— Problem statement —
Return, word for word, the lines between the one holding "coordinates (39, 62)." and the one holding "center [8, 448].", inclusive.

Pixel coordinate grounding data

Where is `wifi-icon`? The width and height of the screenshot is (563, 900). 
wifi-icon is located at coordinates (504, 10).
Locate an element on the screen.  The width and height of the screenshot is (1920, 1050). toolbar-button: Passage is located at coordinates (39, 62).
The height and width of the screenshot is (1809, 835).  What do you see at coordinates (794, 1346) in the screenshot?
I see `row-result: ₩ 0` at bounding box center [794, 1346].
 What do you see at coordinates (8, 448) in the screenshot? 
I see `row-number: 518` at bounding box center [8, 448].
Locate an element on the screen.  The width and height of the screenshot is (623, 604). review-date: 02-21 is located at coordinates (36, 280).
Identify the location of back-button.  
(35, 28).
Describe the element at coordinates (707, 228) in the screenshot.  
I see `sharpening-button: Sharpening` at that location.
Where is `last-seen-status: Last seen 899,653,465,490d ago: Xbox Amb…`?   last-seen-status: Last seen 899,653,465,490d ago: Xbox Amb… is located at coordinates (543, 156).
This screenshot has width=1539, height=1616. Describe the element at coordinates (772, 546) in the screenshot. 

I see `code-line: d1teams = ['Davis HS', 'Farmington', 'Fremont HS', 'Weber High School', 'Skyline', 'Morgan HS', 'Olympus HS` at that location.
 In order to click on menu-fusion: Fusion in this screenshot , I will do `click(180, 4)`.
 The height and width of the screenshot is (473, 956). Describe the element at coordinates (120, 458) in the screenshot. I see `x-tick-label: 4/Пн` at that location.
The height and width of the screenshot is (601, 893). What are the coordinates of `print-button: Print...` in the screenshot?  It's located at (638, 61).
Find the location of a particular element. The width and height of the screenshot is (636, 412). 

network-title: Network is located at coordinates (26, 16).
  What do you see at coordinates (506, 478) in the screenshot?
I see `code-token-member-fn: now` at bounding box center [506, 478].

— Solution —
Locate an element on the screen.  The width and height of the screenshot is (1920, 1050). toolbar-button: Passage is located at coordinates (39, 62).
The height and width of the screenshot is (1809, 835).  What do you see at coordinates (794, 1346) in the screenshot?
I see `row-result: ₩ 0` at bounding box center [794, 1346].
 What do you see at coordinates (8, 448) in the screenshot? 
I see `row-number: 518` at bounding box center [8, 448].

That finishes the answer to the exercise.